Epifani: «Penalizzati dal campo, ma bisogna concretizzare di più»
ALBA ADRIATICA. «Sapevamo che sarebbe stata una trasferta difficile e la nostra sofferenza è stata data, soprattutto, dalle tante occasioni sbagliate, soprattutto nella ripresa»: queste le parole del...

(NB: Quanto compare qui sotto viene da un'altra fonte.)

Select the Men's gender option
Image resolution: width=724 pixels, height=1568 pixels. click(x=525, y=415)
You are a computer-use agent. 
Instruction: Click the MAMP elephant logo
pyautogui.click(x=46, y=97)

ALBA ADRIATICA. «Sapevamo che sarebbe stata una trasferta difficile e la nostra sofferenza è stata data, soprattutto, dalle tante occasioni sbagliate, soprattutto nella ripresa»: queste le parole del tecnico aquilano Massimo Epifani. «Potevamo andare in vantaggio molto prima e soffrire di meno», continua Epifani, «le condizioni del campo, pesante e in erba, forse ci ha penalizzato anche per il fatto che ci alleniamo e giochiamo sul sintetico. Sapevano delle difficoltà della gara ma non posso rimproverare niente ai miei ragazzi, se non di essere più cinici sotto porta: le tante occasioni sprecate alla fine si possano pagare a caro prezzo. Non guardiamo la classifica, manca tanto alla conclusione, ma lavoriamo ogni giorno per cercare di fare sempre meglio». Sull’infortunio a fine gara di Marchionni, sostituito, il tecnico spiega che «non dovrebbe essere niente di grave, una botta che non dovrebbe avere conseguenze».

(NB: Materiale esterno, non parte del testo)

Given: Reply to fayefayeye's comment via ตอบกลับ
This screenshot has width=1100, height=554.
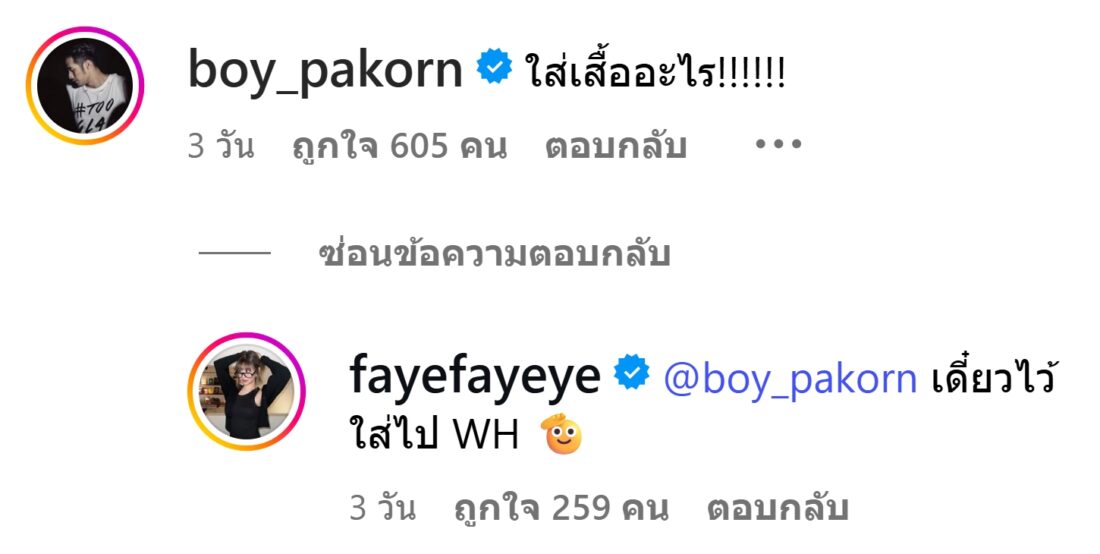Looking at the screenshot, I should coord(777,508).
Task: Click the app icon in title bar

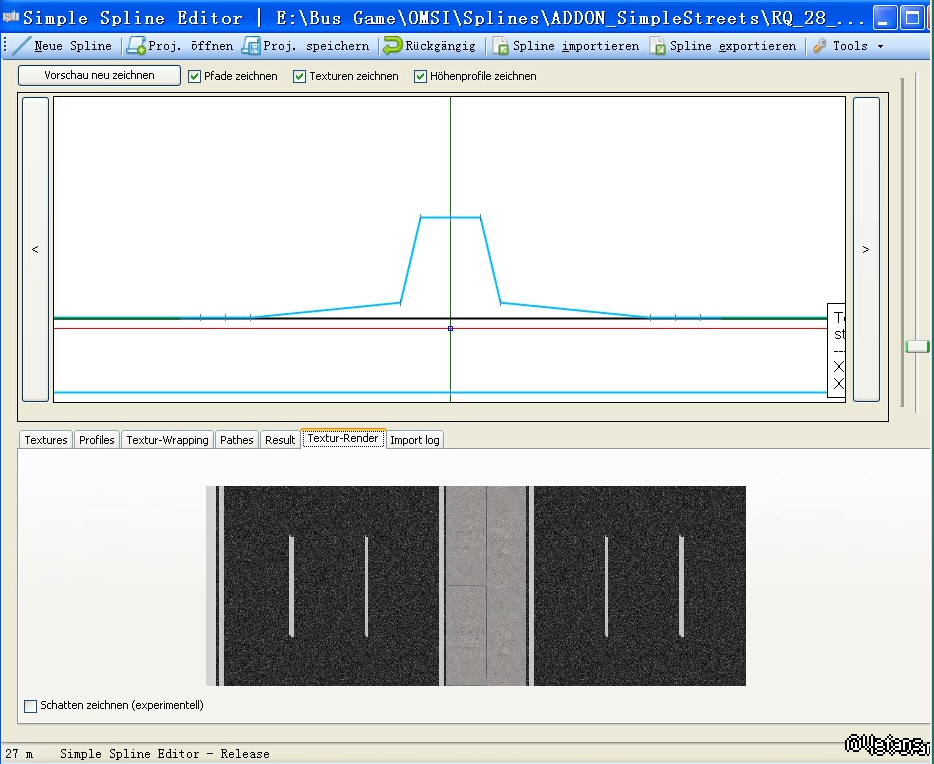Action: 12,17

«Devo ringraziare», dice invece l’allenatore albense Edmondo de Amicis, «il comportamento tenuto dei miei ragazzi di fronte alla capolista, squadra che ha le credenziali per vincere il torneo. Abbiamo diversi giocatori indisponibili e fare i cambi è molto difficile, vista la rosa attualmente a disposizione. L’Aquila ha meritato la vittoria, noi dobbiamo lavorare e migliorare per cercare di fare punti con le squadre alla nostra portata».(s.d.s.)